Stored items:
_ _ _ _ _ _ _

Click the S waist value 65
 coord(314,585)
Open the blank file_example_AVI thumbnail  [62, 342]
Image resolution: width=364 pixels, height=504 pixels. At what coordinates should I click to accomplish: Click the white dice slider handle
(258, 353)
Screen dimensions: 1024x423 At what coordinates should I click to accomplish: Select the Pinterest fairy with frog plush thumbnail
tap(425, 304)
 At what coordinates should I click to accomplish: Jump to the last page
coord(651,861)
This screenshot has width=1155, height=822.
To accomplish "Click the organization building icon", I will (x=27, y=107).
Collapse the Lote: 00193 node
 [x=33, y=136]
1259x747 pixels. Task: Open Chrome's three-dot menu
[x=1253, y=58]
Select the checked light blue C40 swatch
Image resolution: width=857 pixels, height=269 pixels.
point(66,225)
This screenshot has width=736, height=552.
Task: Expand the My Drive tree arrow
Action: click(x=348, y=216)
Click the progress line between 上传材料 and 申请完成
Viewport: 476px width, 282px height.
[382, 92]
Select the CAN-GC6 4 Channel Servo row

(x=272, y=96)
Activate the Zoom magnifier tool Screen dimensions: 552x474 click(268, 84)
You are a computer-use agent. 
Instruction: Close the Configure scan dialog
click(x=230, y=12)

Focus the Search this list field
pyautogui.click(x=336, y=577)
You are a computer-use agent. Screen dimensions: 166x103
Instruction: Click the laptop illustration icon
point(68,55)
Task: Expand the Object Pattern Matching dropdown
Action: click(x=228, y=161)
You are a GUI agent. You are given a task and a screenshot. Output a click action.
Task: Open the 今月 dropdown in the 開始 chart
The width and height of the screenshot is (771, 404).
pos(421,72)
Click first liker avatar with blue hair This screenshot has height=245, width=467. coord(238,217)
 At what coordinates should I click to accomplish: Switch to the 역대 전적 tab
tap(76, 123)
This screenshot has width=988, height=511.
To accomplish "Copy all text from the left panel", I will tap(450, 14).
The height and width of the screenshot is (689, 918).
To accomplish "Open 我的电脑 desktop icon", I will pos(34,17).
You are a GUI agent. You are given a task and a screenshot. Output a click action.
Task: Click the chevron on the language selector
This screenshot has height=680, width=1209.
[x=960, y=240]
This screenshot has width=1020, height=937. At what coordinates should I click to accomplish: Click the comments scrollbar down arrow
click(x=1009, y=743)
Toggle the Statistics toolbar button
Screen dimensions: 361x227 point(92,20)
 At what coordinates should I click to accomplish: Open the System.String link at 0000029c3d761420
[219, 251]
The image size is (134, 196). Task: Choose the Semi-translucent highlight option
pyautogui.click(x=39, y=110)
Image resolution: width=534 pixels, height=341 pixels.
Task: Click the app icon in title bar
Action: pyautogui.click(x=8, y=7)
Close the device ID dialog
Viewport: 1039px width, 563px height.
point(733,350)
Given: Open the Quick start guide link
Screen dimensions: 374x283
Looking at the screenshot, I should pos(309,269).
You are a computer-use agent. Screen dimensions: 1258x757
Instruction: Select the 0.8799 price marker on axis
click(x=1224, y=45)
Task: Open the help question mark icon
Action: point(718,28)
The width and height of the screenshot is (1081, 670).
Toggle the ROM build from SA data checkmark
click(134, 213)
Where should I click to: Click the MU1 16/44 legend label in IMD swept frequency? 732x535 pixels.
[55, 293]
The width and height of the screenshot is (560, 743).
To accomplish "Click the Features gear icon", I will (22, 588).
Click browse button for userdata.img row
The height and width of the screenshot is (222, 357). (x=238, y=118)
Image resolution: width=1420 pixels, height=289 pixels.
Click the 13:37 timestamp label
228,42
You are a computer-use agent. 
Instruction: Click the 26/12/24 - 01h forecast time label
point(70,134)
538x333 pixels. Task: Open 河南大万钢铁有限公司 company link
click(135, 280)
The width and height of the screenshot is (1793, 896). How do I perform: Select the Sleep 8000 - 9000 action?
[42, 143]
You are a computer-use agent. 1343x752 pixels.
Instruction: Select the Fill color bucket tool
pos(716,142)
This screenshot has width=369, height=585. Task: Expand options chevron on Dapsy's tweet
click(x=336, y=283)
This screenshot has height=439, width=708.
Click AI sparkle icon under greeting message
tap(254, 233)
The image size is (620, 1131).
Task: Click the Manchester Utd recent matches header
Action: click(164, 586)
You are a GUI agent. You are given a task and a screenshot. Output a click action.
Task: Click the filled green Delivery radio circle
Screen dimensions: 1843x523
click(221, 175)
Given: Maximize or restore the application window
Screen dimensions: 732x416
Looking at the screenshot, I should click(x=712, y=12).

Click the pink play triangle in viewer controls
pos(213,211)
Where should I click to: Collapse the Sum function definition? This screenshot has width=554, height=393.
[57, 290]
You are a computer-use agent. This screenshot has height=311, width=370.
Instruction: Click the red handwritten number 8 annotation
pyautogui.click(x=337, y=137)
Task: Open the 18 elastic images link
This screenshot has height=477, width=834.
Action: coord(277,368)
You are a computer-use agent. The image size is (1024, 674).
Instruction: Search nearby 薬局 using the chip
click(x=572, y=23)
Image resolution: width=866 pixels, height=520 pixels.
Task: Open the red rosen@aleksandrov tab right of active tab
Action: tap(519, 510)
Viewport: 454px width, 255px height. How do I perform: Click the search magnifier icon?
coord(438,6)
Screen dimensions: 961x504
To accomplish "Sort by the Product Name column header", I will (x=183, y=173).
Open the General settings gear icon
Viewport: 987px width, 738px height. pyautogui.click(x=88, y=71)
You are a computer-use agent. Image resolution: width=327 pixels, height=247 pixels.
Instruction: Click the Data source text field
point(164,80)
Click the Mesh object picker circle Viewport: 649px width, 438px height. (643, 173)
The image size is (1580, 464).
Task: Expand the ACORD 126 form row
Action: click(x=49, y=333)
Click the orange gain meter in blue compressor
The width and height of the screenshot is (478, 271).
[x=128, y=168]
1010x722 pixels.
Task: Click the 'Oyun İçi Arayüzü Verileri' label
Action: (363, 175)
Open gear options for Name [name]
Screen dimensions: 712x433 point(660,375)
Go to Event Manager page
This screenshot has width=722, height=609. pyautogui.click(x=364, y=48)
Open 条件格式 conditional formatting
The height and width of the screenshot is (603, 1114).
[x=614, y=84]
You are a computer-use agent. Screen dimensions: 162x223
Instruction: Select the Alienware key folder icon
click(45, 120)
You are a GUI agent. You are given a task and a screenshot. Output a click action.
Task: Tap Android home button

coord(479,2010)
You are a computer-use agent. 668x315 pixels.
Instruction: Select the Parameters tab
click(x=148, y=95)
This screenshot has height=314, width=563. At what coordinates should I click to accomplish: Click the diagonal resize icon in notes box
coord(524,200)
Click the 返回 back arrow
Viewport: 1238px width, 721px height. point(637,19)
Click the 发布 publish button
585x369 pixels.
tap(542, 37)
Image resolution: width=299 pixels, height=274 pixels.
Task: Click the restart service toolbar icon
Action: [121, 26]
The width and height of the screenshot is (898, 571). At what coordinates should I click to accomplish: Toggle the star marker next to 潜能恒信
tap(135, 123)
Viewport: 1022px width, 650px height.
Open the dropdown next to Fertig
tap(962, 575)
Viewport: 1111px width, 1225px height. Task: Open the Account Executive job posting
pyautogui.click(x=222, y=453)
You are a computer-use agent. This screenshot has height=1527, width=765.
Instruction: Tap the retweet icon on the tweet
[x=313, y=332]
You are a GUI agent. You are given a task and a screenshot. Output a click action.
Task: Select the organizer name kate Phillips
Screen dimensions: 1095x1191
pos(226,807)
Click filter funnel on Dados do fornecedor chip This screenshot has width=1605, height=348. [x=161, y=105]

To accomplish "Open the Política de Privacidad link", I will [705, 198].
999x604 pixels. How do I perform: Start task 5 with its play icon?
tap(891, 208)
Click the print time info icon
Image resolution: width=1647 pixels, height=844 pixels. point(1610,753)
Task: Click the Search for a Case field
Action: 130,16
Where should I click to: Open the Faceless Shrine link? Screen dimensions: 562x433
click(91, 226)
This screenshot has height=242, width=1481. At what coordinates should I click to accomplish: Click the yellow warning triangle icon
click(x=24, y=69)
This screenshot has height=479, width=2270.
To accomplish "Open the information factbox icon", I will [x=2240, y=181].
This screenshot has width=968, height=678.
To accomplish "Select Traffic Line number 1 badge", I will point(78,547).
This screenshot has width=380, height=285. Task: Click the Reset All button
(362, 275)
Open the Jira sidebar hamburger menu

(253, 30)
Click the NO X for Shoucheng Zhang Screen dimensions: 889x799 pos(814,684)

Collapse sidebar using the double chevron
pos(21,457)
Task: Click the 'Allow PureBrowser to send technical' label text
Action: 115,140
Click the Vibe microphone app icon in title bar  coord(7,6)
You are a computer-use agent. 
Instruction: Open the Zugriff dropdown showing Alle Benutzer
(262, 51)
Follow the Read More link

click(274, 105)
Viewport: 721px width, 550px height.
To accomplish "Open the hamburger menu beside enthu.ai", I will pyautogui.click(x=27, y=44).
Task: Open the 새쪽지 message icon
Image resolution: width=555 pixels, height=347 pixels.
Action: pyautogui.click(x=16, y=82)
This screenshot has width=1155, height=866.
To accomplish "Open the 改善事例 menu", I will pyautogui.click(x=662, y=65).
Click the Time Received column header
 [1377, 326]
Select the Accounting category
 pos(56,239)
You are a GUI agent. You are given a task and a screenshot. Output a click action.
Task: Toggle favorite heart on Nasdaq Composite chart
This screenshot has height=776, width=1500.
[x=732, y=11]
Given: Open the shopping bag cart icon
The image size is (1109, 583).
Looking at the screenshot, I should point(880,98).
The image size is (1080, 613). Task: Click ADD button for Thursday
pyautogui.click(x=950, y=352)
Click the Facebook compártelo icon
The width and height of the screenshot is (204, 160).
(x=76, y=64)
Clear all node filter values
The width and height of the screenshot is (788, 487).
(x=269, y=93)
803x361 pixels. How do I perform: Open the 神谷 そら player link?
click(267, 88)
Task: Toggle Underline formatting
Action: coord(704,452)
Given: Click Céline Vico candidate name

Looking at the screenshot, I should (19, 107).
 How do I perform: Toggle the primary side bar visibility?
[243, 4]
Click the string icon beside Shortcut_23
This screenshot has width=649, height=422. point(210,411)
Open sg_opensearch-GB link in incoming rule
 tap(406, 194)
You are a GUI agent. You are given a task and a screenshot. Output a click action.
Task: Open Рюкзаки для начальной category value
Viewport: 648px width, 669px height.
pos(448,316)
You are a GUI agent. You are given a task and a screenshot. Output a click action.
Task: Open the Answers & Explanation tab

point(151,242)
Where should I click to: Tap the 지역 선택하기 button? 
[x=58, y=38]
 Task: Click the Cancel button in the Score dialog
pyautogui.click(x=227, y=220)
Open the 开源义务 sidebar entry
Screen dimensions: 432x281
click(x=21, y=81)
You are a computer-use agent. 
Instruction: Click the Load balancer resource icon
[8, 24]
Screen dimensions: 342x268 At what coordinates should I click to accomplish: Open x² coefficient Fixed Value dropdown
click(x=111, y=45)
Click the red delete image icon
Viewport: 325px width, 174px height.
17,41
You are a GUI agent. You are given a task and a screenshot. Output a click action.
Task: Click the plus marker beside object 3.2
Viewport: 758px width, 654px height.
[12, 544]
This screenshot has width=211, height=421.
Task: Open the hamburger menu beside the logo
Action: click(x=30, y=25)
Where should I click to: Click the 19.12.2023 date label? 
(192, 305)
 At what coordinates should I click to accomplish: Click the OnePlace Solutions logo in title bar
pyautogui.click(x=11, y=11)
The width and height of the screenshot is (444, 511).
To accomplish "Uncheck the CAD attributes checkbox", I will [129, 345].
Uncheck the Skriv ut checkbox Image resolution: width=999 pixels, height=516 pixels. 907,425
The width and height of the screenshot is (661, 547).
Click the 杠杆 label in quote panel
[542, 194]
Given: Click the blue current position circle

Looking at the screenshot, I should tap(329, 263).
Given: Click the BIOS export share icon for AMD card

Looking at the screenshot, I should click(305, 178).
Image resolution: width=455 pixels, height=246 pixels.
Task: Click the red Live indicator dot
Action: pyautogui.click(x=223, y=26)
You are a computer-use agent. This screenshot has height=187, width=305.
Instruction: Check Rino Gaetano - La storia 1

_ _ _ _ _ _ _

Among the lines above, find each one containing the string "checkbox" and copy it.

To accomplish "Uncheck the CAD attributes checkbox", I will [129, 345].
Uncheck the Skriv ut checkbox Image resolution: width=999 pixels, height=516 pixels. 907,425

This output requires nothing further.